> Required work: Please revise the items below by changing every "GUI agent" to "interface agent" and leaving everything else as it is.

> Entries provided:
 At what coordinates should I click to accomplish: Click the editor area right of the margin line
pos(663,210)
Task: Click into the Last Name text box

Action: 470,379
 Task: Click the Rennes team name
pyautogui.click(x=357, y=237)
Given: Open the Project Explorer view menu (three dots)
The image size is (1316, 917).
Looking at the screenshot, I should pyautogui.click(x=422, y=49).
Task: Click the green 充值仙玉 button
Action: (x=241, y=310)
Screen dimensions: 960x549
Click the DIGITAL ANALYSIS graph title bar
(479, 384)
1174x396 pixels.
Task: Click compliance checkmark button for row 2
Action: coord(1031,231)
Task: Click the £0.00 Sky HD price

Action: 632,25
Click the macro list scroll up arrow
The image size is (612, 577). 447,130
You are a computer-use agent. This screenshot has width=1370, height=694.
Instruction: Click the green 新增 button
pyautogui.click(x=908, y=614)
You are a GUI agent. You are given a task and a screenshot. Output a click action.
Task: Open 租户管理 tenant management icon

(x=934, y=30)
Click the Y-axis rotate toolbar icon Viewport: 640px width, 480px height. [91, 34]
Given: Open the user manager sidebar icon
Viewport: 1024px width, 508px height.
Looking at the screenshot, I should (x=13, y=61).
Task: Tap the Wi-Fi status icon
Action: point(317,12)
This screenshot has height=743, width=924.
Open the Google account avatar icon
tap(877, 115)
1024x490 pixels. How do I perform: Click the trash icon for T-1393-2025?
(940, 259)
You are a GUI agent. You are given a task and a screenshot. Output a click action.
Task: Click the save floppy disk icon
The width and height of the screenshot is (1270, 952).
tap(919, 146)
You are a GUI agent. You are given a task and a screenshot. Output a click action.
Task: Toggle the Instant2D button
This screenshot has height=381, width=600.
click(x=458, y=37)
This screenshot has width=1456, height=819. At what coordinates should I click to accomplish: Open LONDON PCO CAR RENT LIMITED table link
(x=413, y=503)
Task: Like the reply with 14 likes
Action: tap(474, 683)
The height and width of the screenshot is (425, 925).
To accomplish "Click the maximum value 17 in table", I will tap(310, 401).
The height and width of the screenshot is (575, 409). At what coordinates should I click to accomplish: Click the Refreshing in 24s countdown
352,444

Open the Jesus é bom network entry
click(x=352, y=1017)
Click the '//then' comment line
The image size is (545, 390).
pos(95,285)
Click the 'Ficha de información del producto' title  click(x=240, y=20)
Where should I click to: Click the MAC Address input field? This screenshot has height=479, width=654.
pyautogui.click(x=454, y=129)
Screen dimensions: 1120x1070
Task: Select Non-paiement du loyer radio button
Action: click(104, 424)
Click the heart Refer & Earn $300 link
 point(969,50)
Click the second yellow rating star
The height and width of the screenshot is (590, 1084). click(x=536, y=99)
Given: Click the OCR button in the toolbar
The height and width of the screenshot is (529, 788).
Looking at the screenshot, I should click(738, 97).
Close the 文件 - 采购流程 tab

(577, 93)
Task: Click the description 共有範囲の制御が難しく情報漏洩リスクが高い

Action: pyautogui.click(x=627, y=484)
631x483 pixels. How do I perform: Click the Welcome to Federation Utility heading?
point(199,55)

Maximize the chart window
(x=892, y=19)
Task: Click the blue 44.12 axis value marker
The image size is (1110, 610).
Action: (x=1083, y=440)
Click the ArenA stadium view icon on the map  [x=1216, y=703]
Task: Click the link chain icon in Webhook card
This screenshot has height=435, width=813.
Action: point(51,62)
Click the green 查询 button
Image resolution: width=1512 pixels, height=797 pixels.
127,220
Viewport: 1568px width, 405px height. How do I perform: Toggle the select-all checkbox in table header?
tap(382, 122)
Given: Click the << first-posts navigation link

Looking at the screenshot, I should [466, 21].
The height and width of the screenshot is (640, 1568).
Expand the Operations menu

> The response:
 At what coordinates should I click to accomplish: Click the editor area right of the margin line
pos(663,210)
Task: Click into the Last Name text box

Action: 470,379
 Task: Click the Rennes team name
pyautogui.click(x=357, y=237)
Given: Open the Project Explorer view menu (three dots)
The image size is (1316, 917).
Looking at the screenshot, I should pyautogui.click(x=422, y=49).
Task: Click the green 充值仙玉 button
Action: (x=241, y=310)
Screen dimensions: 960x549
Click the DIGITAL ANALYSIS graph title bar
(479, 384)
1174x396 pixels.
Task: Click compliance checkmark button for row 2
Action: coord(1031,231)
Task: Click the £0.00 Sky HD price

Action: 632,25
Click the macro list scroll up arrow
The image size is (612, 577). 447,130
You are a computer-use agent. This screenshot has width=1370, height=694.
Instruction: Click the green 新增 button
pyautogui.click(x=908, y=614)
You are a interface agent. You are given a task and a screenshot. Output a click action.
Task: Open 租户管理 tenant management icon

(x=934, y=30)
Click the Y-axis rotate toolbar icon Viewport: 640px width, 480px height. [91, 34]
Given: Open the user manager sidebar icon
Viewport: 1024px width, 508px height.
Looking at the screenshot, I should (x=13, y=61).
Task: Tap the Wi-Fi status icon
Action: point(317,12)
This screenshot has height=743, width=924.
Open the Google account avatar icon
tap(877, 115)
1024x490 pixels. How do I perform: Click the trash icon for T-1393-2025?
(940, 259)
You are a interface agent. You are given a task and a screenshot. Output a click action.
Task: Click the save floppy disk icon
The width and height of the screenshot is (1270, 952).
tap(919, 146)
You are a interface agent. You are given a task and a screenshot. Output a click action.
Task: Toggle the Instant2D button
This screenshot has height=381, width=600.
click(x=458, y=37)
This screenshot has width=1456, height=819. At what coordinates should I click to accomplish: Open LONDON PCO CAR RENT LIMITED table link
(x=413, y=503)
Task: Like the reply with 14 likes
Action: tap(474, 683)
The height and width of the screenshot is (425, 925).
To accomplish "Click the maximum value 17 in table", I will tap(310, 401).
The height and width of the screenshot is (575, 409). At what coordinates should I click to accomplish: Click the Refreshing in 24s countdown
352,444

Open the Jesus é bom network entry
click(x=352, y=1017)
Click the '//then' comment line
The image size is (545, 390).
pos(95,285)
Click the 'Ficha de información del producto' title  click(x=240, y=20)
Where should I click to: Click the MAC Address input field? This screenshot has height=479, width=654.
pyautogui.click(x=454, y=129)
Screen dimensions: 1120x1070
Task: Select Non-paiement du loyer radio button
Action: click(104, 424)
Click the heart Refer & Earn $300 link
 point(969,50)
Click the second yellow rating star
The height and width of the screenshot is (590, 1084). click(x=536, y=99)
Given: Click the OCR button in the toolbar
The height and width of the screenshot is (529, 788).
Looking at the screenshot, I should click(738, 97).
Close the 文件 - 采购流程 tab

(577, 93)
Task: Click the description 共有範囲の制御が難しく情報漏洩リスクが高い

Action: pyautogui.click(x=627, y=484)
631x483 pixels. How do I perform: Click the Welcome to Federation Utility heading?
point(199,55)

Maximize the chart window
(x=892, y=19)
Task: Click the blue 44.12 axis value marker
The image size is (1110, 610).
Action: (x=1083, y=440)
Click the ArenA stadium view icon on the map  [x=1216, y=703]
Task: Click the link chain icon in Webhook card
This screenshot has height=435, width=813.
Action: point(51,62)
Click the green 查询 button
Image resolution: width=1512 pixels, height=797 pixels.
127,220
Viewport: 1568px width, 405px height. How do I perform: Toggle the select-all checkbox in table header?
tap(382, 122)
Given: Click the << first-posts navigation link

Looking at the screenshot, I should [466, 21].
The height and width of the screenshot is (640, 1568).
Expand the Operations menu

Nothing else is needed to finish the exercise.